Many medications cheaper, but that doesn’t mean Americans are paying less overall
Published 3:15 pm Tuesday, December 29, 2015
- Many medications cheaper, but that doesn't mean Americans are paying less overall
WASHINGTON – Skyrocketing drug costs became the stuff of congressional hearings and presidential campaign speeches in 2015, and not only because of the brash Martin Shkrelis of the world.
The federal government announced this month that prescription drug spending hit $297.7 billion last year — up more than 12 percent, the largest annual increase in more than a decade. A new generation of specialized drugs and price hikes on existing medications helped to drive that spike, and officials have predicted that annual spending on medications will grow 6.3 percent on average through 2024.
If there’s a bright spot amid the troubling rise in the cost of prescription drugs, perhaps it is this: Many of the most widely used generic drugs actually were cheaper at the end of 2015 than when the year began, according to an analysis released Tuesday by the prescription drug price comparison site GoodRx.
The site, which searches for the lowest prices available to consumers in a local area, found that 30 of the 50 most popular generic drugs have fallen in price since January. The drugs cover nearly every common condition, from allergies to heart conditions to mental disorders.
For example, GoodRx found that atorvastatin, the generic form of the statin drug Lipitor, dropped more than 8 percent over the course of the year, to an average of $13 for a 30-day supply.
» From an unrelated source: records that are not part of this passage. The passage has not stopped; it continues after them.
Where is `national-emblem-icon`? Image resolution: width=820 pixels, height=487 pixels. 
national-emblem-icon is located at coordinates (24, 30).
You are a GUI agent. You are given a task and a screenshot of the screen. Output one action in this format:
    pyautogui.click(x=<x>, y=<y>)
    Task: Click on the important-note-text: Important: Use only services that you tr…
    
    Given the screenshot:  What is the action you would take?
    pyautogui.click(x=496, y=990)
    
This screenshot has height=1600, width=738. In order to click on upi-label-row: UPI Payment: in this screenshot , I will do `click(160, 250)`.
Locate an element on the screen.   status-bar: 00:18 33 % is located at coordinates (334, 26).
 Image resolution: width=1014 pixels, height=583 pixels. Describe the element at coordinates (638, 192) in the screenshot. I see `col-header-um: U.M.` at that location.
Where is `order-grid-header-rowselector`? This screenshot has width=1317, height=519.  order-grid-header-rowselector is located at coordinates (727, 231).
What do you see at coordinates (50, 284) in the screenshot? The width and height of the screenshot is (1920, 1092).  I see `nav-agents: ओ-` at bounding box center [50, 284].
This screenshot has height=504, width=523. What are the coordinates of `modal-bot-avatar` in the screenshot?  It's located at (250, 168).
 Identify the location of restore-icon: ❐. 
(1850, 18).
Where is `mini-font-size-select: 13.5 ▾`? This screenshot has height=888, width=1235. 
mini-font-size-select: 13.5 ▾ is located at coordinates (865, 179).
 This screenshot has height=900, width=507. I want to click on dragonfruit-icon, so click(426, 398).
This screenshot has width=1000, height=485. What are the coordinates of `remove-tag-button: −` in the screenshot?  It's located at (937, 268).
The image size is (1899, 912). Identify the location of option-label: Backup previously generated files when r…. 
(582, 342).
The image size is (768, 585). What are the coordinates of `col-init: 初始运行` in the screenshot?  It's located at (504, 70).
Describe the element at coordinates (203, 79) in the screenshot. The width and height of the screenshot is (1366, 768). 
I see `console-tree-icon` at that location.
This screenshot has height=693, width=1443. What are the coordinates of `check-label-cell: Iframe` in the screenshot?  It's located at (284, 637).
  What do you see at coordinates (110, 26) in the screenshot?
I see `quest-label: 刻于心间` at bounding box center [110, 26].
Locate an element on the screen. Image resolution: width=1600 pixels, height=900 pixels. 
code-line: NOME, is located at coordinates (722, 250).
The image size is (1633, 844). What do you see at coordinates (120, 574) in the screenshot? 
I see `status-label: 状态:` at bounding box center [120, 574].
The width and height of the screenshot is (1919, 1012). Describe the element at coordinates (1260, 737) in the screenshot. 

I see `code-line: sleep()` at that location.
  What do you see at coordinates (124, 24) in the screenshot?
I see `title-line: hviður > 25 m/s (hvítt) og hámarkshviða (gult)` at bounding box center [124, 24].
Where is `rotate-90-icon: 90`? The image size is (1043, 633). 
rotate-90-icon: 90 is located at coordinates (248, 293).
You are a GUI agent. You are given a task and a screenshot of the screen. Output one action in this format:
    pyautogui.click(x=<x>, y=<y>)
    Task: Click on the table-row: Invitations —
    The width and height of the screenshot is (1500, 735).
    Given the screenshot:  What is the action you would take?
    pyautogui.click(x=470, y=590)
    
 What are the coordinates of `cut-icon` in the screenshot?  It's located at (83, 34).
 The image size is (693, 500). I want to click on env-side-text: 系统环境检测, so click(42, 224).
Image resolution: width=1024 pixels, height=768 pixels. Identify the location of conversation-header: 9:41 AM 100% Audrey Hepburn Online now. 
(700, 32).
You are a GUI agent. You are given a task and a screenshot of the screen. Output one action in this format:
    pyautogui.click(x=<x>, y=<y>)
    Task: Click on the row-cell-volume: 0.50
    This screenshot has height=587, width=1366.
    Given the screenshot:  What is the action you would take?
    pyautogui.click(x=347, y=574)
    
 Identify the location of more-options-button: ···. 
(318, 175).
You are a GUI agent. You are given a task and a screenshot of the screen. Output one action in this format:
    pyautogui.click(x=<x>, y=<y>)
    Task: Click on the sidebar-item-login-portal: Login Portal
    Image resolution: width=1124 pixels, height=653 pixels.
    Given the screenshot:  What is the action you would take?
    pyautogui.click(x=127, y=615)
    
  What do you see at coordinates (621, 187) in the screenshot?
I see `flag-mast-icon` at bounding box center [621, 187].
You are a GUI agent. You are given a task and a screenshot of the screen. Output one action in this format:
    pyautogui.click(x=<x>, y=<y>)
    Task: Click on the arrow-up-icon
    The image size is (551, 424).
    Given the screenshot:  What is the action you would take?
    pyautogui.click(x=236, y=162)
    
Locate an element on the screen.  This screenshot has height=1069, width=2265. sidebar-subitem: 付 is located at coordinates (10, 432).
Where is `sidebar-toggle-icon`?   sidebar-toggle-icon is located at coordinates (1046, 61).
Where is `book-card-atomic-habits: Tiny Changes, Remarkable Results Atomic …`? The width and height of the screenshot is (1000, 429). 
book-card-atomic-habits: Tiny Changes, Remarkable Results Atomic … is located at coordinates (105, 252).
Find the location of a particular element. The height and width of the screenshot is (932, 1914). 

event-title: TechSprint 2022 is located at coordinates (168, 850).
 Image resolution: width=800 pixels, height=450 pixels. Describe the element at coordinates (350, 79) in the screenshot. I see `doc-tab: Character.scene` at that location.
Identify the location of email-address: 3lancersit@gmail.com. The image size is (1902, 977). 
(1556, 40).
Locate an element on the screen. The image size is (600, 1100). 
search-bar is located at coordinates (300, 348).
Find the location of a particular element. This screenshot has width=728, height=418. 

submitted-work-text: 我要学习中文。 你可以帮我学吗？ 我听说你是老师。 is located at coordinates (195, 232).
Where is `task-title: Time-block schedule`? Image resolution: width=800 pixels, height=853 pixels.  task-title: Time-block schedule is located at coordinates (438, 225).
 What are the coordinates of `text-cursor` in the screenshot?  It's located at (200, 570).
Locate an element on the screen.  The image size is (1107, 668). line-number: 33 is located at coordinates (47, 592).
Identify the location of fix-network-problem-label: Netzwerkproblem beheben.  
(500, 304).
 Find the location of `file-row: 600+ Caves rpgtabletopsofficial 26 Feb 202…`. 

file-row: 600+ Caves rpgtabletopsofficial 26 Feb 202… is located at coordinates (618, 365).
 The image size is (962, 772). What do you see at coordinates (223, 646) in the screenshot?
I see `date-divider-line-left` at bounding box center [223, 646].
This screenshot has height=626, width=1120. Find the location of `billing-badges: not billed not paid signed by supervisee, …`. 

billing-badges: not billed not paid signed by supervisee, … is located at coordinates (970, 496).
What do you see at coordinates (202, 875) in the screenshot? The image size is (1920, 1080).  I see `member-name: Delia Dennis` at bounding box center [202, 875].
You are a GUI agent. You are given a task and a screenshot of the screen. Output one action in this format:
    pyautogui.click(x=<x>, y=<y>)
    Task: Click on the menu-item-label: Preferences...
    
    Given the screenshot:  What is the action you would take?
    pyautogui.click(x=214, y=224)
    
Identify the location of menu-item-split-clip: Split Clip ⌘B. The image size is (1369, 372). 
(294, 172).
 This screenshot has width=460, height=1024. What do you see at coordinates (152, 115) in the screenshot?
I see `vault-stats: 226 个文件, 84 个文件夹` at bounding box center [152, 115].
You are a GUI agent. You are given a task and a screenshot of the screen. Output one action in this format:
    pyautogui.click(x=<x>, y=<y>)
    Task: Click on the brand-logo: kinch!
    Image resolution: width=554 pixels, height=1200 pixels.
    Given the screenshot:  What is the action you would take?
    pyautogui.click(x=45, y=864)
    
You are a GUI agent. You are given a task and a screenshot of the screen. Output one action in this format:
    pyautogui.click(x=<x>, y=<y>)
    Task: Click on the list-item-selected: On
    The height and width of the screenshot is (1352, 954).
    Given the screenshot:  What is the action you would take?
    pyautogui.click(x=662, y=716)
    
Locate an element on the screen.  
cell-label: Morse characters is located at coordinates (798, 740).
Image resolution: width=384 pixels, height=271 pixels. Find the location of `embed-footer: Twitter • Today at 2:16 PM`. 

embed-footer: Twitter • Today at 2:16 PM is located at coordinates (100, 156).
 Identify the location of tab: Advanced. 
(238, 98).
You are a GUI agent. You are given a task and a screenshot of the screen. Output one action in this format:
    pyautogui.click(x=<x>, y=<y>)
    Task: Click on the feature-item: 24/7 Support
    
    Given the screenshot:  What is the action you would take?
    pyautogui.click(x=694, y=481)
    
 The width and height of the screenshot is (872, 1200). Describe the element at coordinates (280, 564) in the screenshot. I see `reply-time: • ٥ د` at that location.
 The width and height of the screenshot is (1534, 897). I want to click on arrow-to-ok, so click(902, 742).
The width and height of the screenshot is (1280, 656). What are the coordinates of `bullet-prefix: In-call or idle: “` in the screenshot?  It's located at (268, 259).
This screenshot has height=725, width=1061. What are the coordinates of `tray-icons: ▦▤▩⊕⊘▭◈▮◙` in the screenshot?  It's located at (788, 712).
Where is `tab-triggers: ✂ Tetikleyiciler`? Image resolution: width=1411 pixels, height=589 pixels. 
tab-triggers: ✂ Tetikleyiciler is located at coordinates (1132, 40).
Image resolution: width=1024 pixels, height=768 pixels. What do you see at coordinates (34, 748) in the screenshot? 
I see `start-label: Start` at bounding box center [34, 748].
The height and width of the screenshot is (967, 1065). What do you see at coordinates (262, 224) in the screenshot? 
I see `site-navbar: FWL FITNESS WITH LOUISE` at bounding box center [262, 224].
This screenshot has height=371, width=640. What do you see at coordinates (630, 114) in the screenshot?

A 30-day supply of Montelukast, the generic form of the asthma and allergy treatment Singulair, fell nearly 20 percent to $18. The same amount of Fluoxetine, the generic form of Prozac, dropped more than 30 percent to $5.
“The reality is that about 85 percent of drugs taken in this country are generic. … Those are surprisingly inexpensive and getting less expensive, in many cases,” GoodRx co-founder Doug Hirsch said. “For [many] generic drugs, there’s a lot of competition … There are market forces at work to make sure those prices go down.”
Those findings generally are in line with other research, such as a report issued earlier this year by the AARP Public Policy Institute. It found that prices of widely used generic drugs declined overall between 2006 and 2013. And in 2013, generic drugs used by older Americans, including Medicare beneficiaries, fell an average of 4 percent, it said.
But the report warned that while the retail price of some drugs decreased by 30 percent or more, “some generic drug products had equally substantial, or in some cases extraordinary, price increases. Further, the rate of generic price declines has been slowing for the past decade, indicating that the era of consistent generic drug price decreases may be coming to an end.”
In addition, many Americans are paying more in out-of-pocket costs as their insurance deductibles rise or their coverage plans change. One expensive prescription, even for some people who are insured, can amount to thousands of dollars a year.
The truth is, it’s a complicated and byzantine exercise to determine what any person, company or insurer pays for a particular drug. There are list prices, wholesale prices, discounted prices, negotiated prices. There are rebates and formularies, differences in outpatient versus inpatient drugs. The system is opaque more often than not.
So what will 2016 bring?
Hirsch, of GoodRx, predicts patients might see generic versions of widely used drugs such as the statin Crestor, the sleep disorder drug Nuvigil and the targeted cancer therapy Gleevec. But that’s only part of the story. Between changing insurance premiums, greater overall health-care costs, the arrival of new high-priced therapies and the ongoing possibility of price spikes in once-cheap drugs, many patients can count on continuing worries about the impact on their pocketbooks.
What they likely can’t count on is much certainty.